I was in so deep at that point I didn’t think I could really say no. That was how I ended up in the middle of a very uncomfortable and emotional discussion between Matt and his mother, in which she apologised for just about everything except having him, which was the only thing on the list she would have been at all responsible for. And there was me alongside all the tears and assurances, in my flimsy little sundress looking exactly like I’d been strategising to give Axel Bennett a stiffy—which, of course, was exactly what I’d been trying to do.

It went on for so long without a convenient moment for me to slip out I ran out of buses, and had to call Dad to get in the car to grab me. I was always nervous about that, because he was a crap driver and liable to get himself pulled over for drug testing and come up with weed in his system. But for once I felt happy to have him there when he stepped into the house, because he looked just as dismayed as I felt about the free-flowing emotion in the Ehrlich household. I guessed Matt’s poor mother was stuck with her ex’s name now, like my mother and Tamara’s. It must be like he was pissing on her all over again every time she had to write her name down on a form or answer to it over the phone. Why did men have to be like that?

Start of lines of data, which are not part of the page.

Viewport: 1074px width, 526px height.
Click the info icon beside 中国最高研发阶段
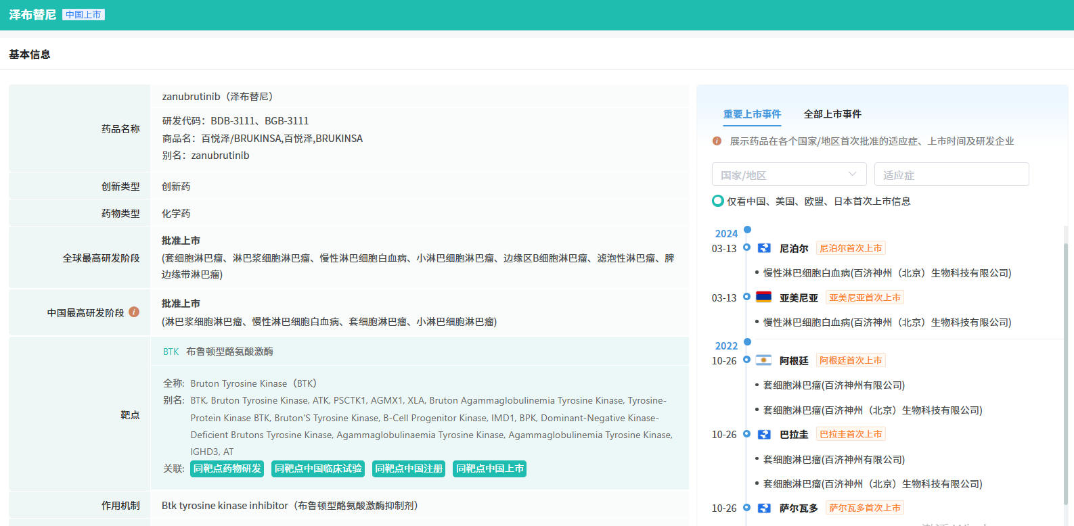pos(134,312)
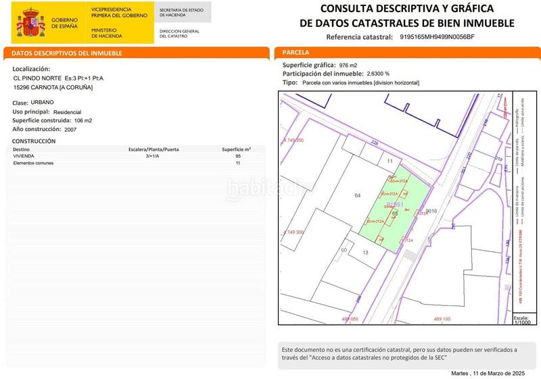Click the 9018 road label on the map

pyautogui.click(x=433, y=211)
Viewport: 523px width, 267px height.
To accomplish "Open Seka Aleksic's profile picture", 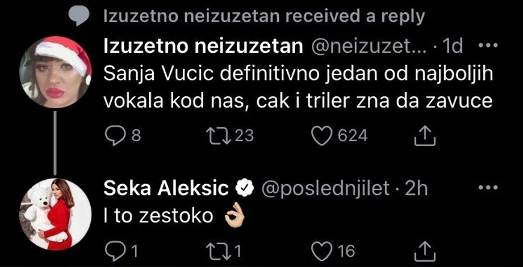I will [55, 214].
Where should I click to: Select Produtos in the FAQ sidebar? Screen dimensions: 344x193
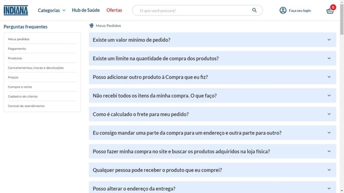[15, 58]
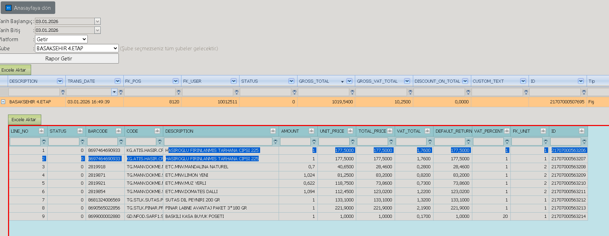
Task: Open the Tarih Başlangıç date picker arrow
Action: [98, 21]
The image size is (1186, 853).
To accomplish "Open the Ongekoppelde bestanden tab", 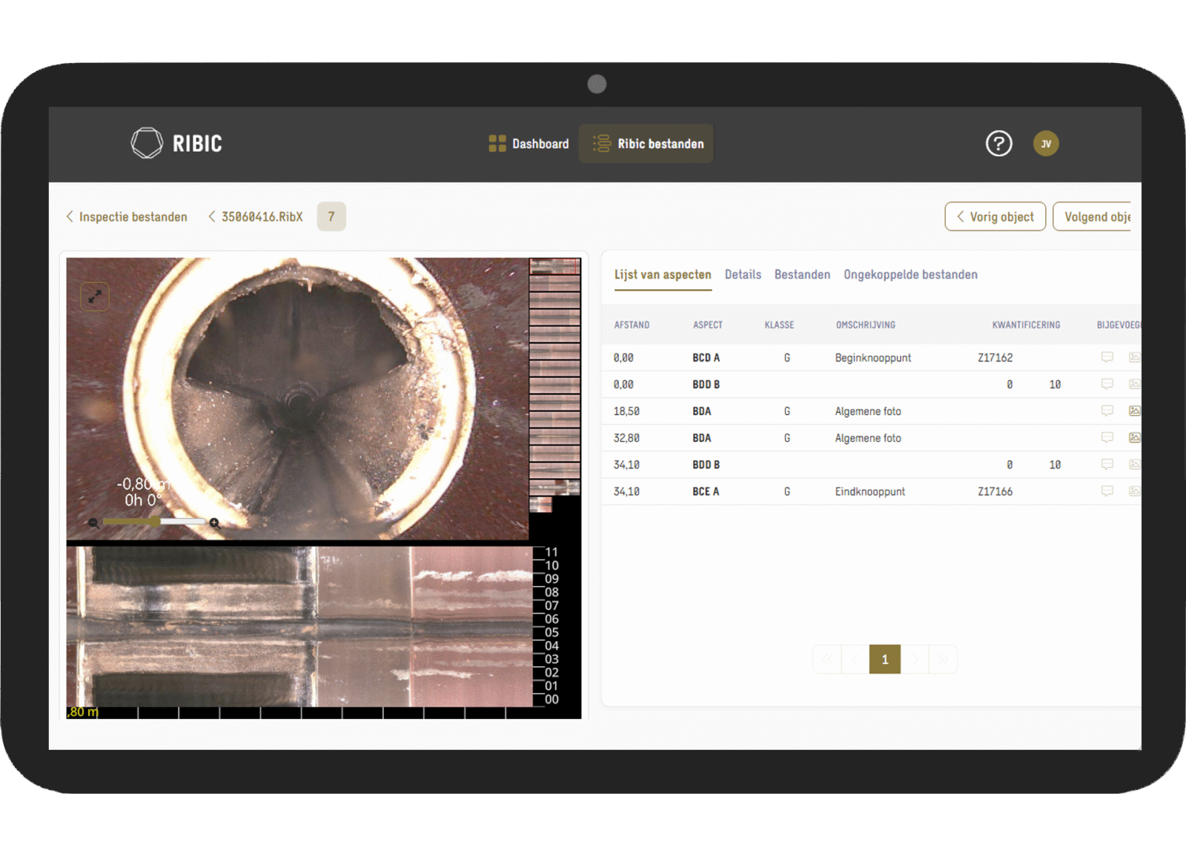I will tap(910, 274).
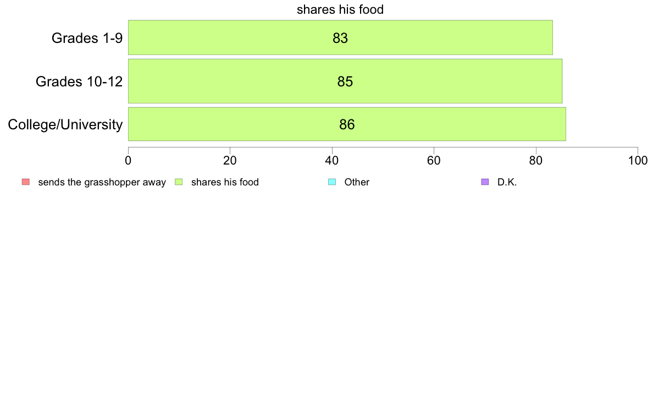The image size is (653, 405).
Task: Select the Grades 1-9 bar
Action: pyautogui.click(x=340, y=37)
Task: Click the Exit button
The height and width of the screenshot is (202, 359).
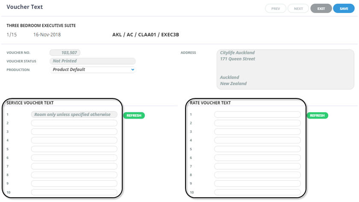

When we finally managed to excuse ourselves and I was walking to our car alongside Dad, I couldn’t help grabbing his ear to yank his head down closer and kissing him loudly on the cheek.

He pulled away from me, grimacing. “What’s that for? Don’t tell me you have to confess you’re pregnant or something.”

“I don’t think anything I’ve been doing yet today can result in that.” Dad gave me this look like he’d definitely noticed what I was wearing, but he didn’t say anything because Dad didn’t care about claiming me or my sexuality any more than he had cared about claiming his invention.

For all his faults, thank goodness I’d grown up with him instead of with some messed-up pre-divorce parents in this world of high-flyers who would sell out the people they were supposed to value most for a better deal. I didn’t belong in that world… and that was why I needed to make sure I stayed far away from Axel.

Chapter Fifteen: Axel

I avoided being seen with Matt during school hours most of the time and he’d accepted that without questioning why, so when I saw him striding towards me when I was in the midst of my usual group, I knew I was in for it.

I took a few steps forward to meet him, and had to duck a punch while I was still walking.

“Matt, what the fuck?” I swerved left, then right.